Whitman: “Oh, ancient friend, humor me. I have been immortalized in a field of nothing, surrounded by the highway on all sides. The occasional passerby seldom comes within earshot, much less comes close enough to read my name. Give me something more to hear besides the bustle of traffic. Tell me how immortality has treated you.”
Enkidu: “Alas, I am afraid I have not much to offer. For I too have been immortalized in a forgotten place. Uruk has long been vacated, it has been centuries since I have heard the voice of another living soul. I feel as if I am in Hell. Forever bounded by the agony of nothingness.”
Shade: “I do not mean to interrupt, but my friend, you know nothing of the horrors of Hell. Loneliness is but a slight inconvenience compared to the agony I witness every day. Scores of men, not so unalike from you and I, burn eternally. Every morning, I am passed by those who are destined to an eternity of walking. By night the same tired souls pass again, tortured by the monotony, never allowed to rest. Do not speak of that which you do not know.”
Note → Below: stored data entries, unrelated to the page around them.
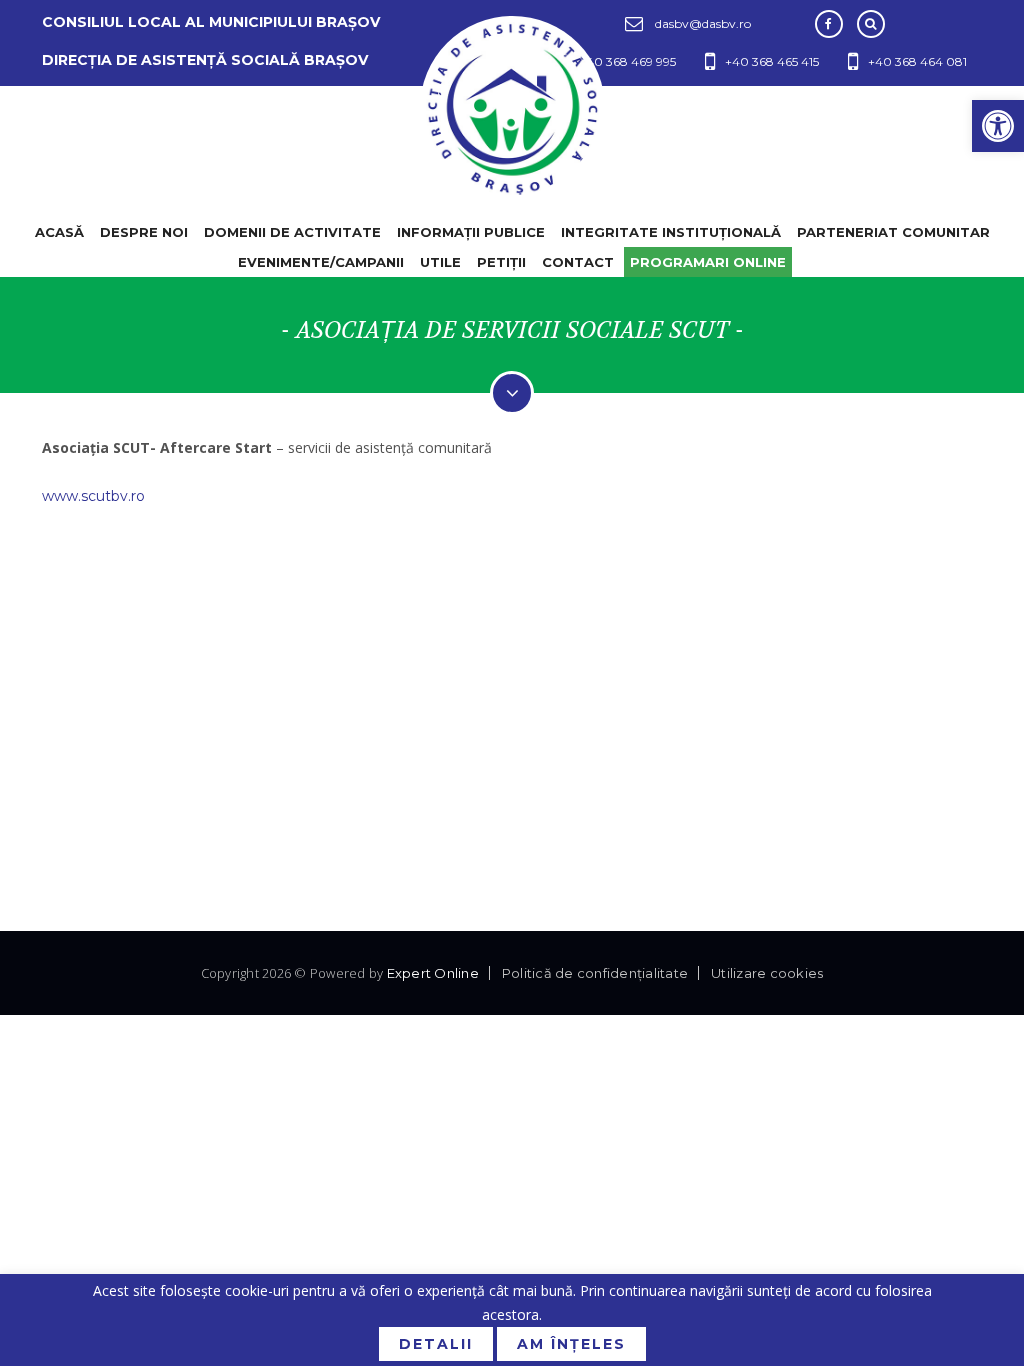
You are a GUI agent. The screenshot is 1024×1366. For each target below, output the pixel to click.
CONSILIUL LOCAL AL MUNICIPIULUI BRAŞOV (211, 22)
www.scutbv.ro (93, 496)
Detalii (436, 1344)
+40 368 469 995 (627, 61)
Whitman: “I know of the type of suffering of which you speak. I was bounded mid-step; forever preparing to move forward, yet frozen, unable to continue. The eternal anxiousness is a Hell I would not wish upon my worst enemy.”
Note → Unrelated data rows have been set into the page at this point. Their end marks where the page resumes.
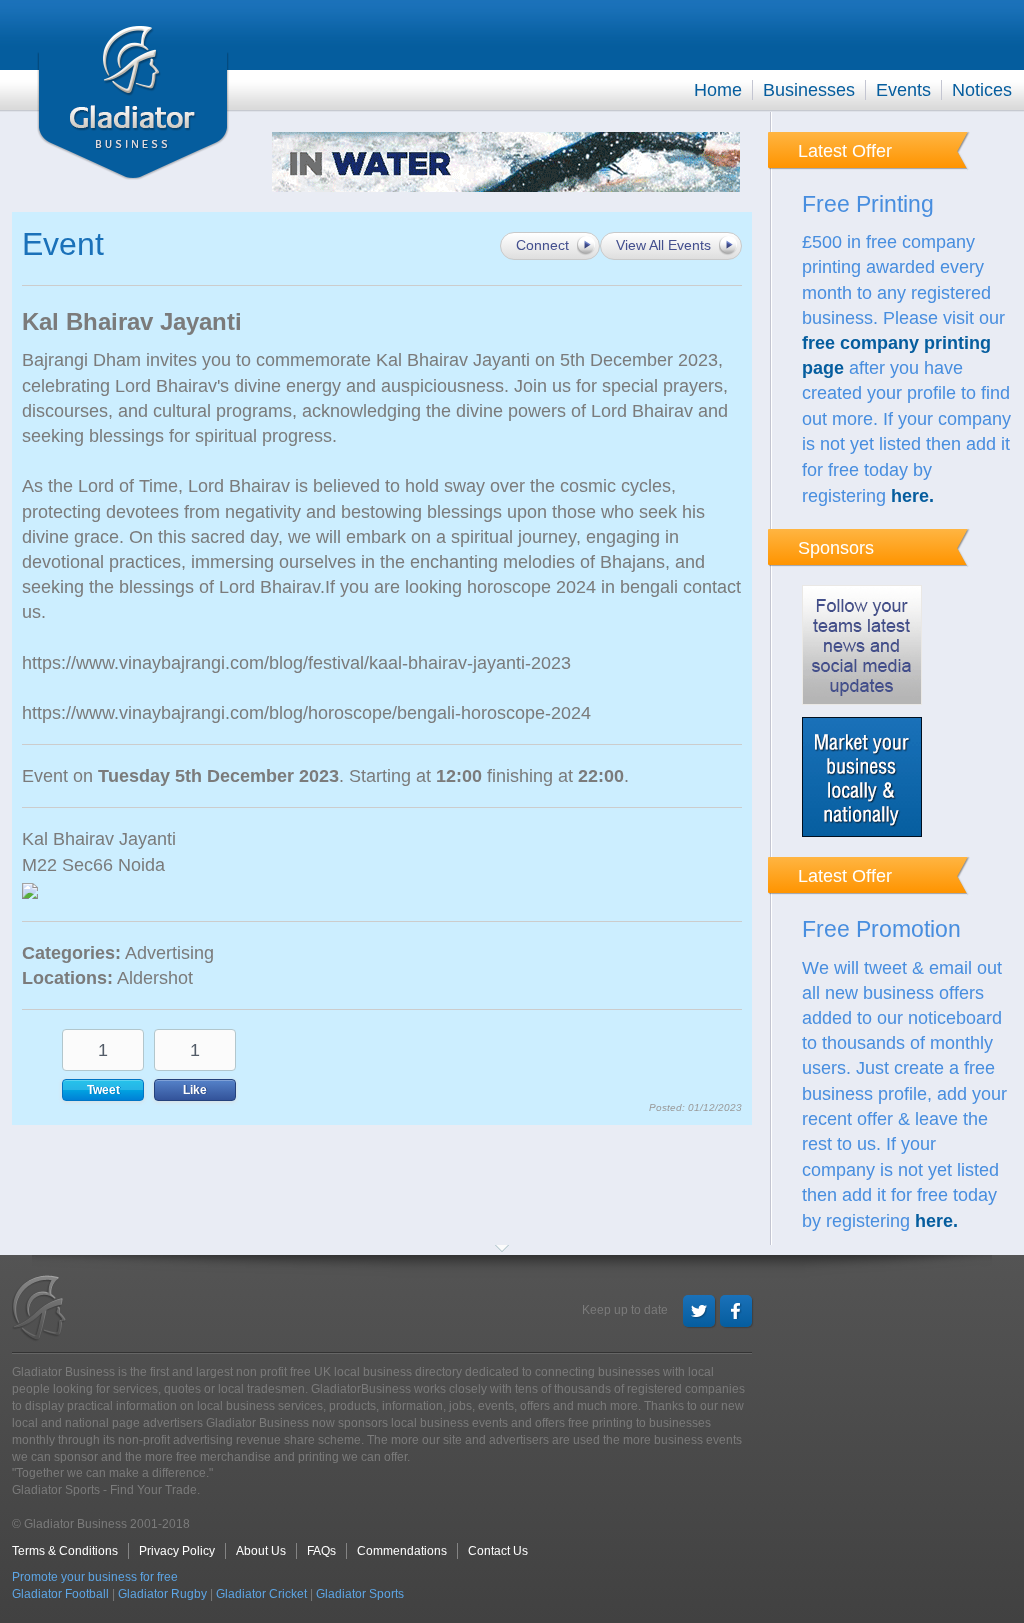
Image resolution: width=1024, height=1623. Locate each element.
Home (718, 90)
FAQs (321, 1551)
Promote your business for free (95, 1577)
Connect (542, 245)
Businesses (809, 90)
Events (903, 90)
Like (195, 1090)
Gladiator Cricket (261, 1594)
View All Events (663, 245)
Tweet (103, 1090)
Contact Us (498, 1551)
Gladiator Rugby (162, 1594)
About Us (261, 1551)
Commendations (402, 1551)
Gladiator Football (60, 1594)
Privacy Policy (177, 1551)
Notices (982, 90)
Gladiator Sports (360, 1594)
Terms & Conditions (65, 1551)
Enkidu: “Your suffering is nominal. You have been immortalized such that you can gaze out on to the Walt Whitman bridge, a great structure erected in your honor! Every man, woman, and child who passes over this bridge reads your name. Myself, on the other hand, have been tacked on to the glory of Gilgamesh. My story is not one of my own. Forever trapped in someone else’s story, I now sit abandoned and alone.”
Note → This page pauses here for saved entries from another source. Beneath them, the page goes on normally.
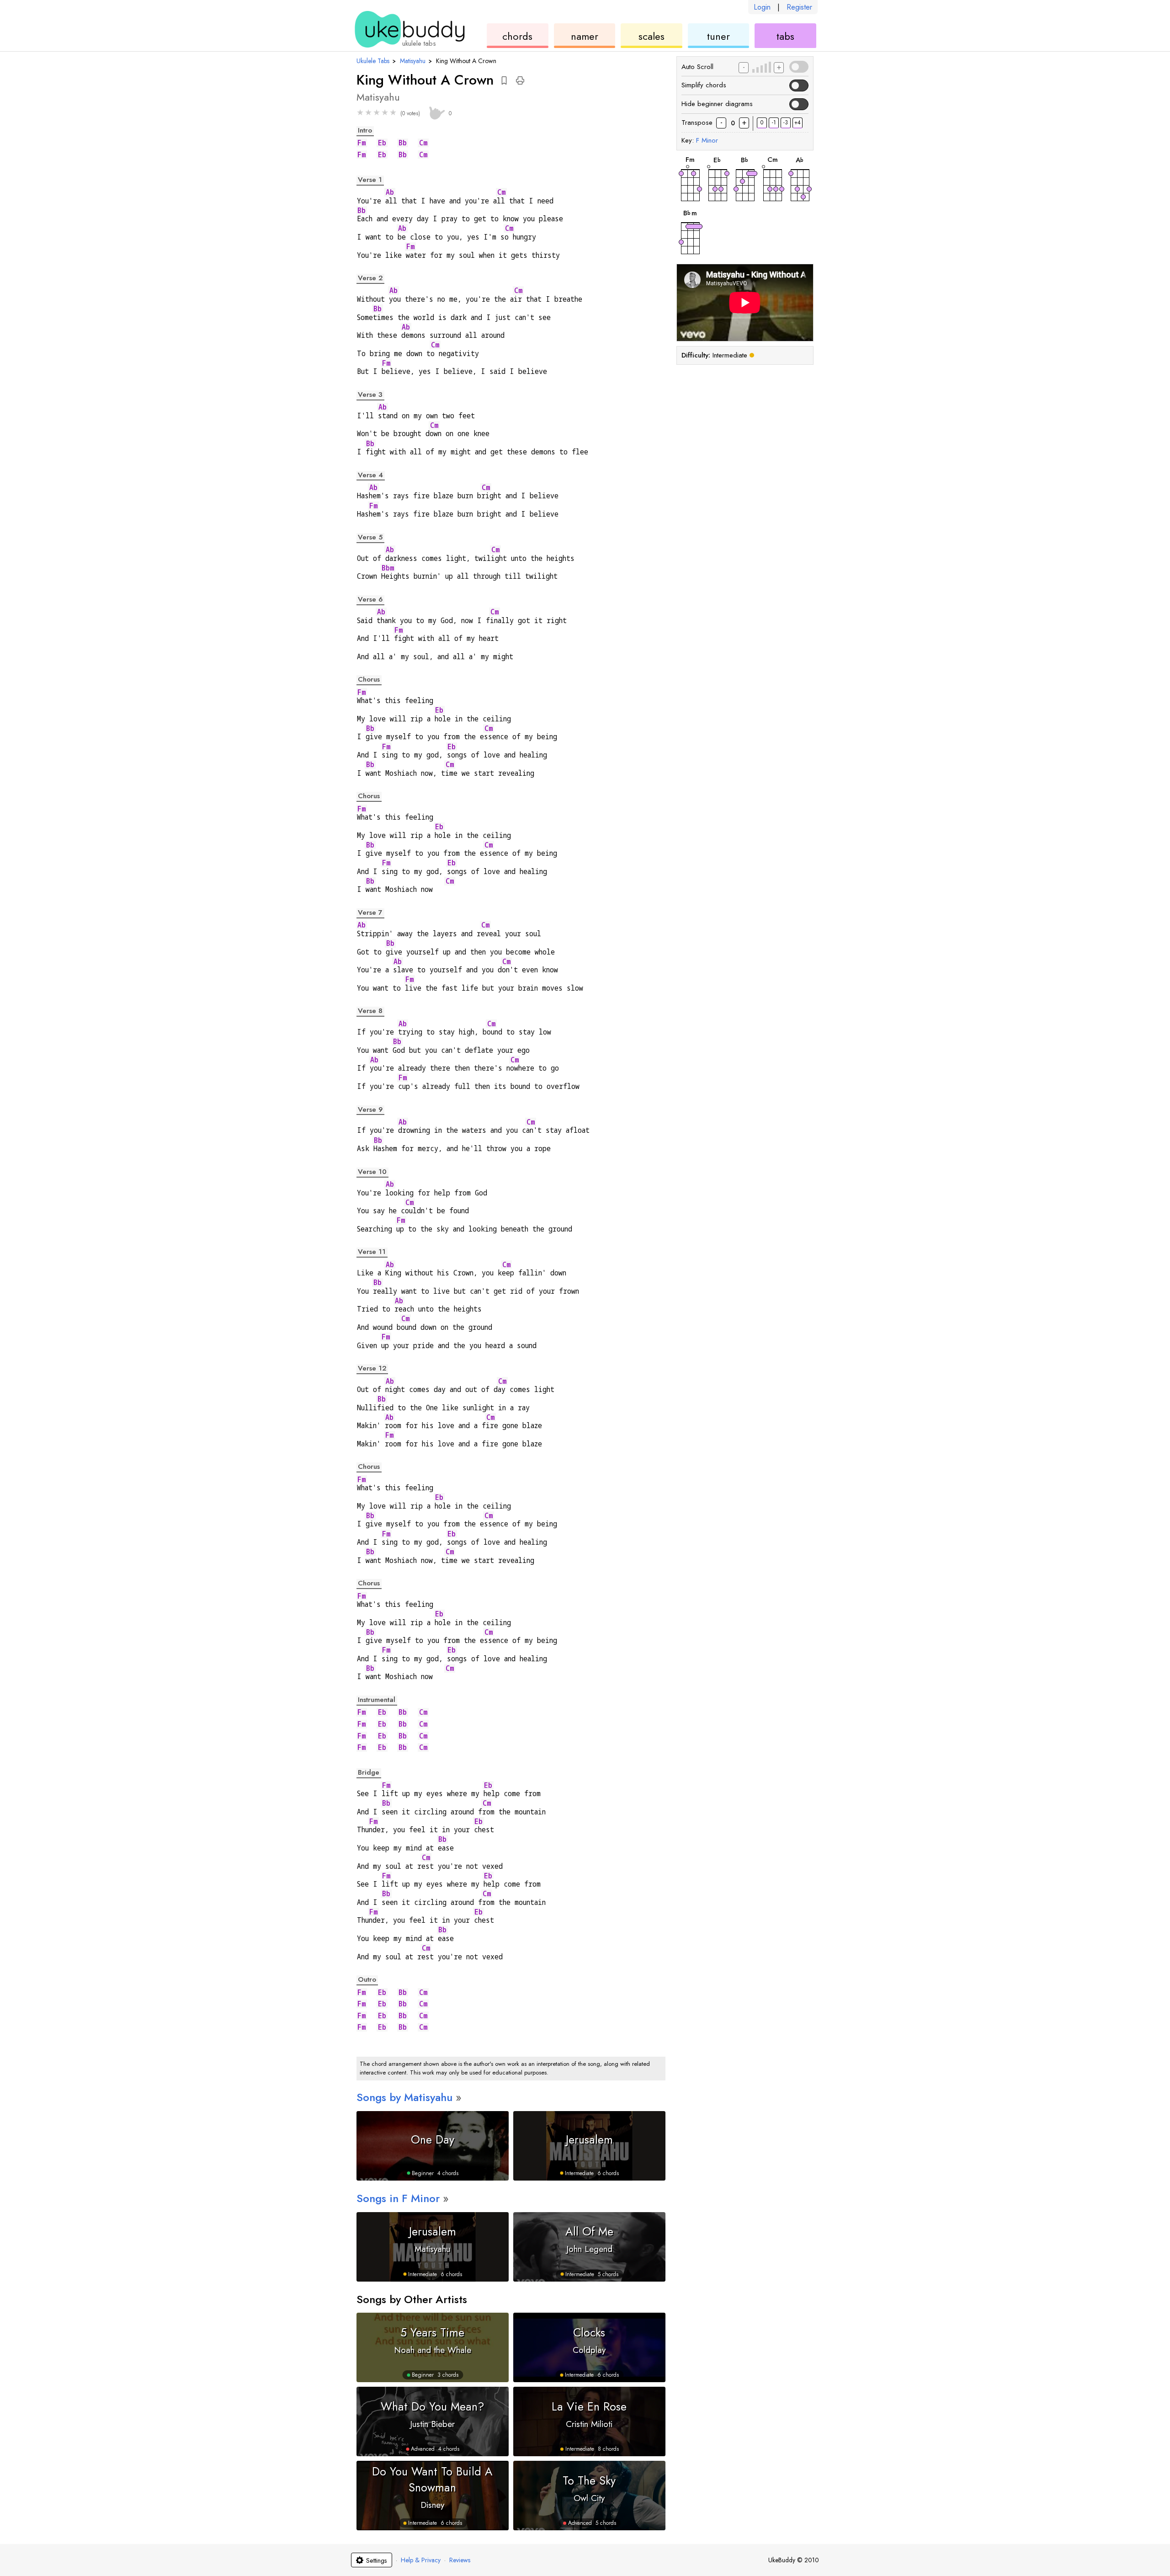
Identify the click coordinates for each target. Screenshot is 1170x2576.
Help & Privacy (421, 2560)
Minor (707, 140)
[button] (504, 80)
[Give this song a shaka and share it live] (436, 112)
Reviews (459, 2560)
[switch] (798, 66)
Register (799, 7)
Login (762, 7)
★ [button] (360, 112)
Shade: “Let us stop from comparing our varying degrees of Hell. For despite our suffering, we all approach a final rest. It is true that all die twice: once when their body becomes rotten, and once when their name becomes forgotten. We all have yet to die a second time and therefore have all yet to experience the afterlife. Do not worry my brothers, for sure as the sun will burn out with time, we will as well. Fear not, for I will see you in Hell or I won’t.”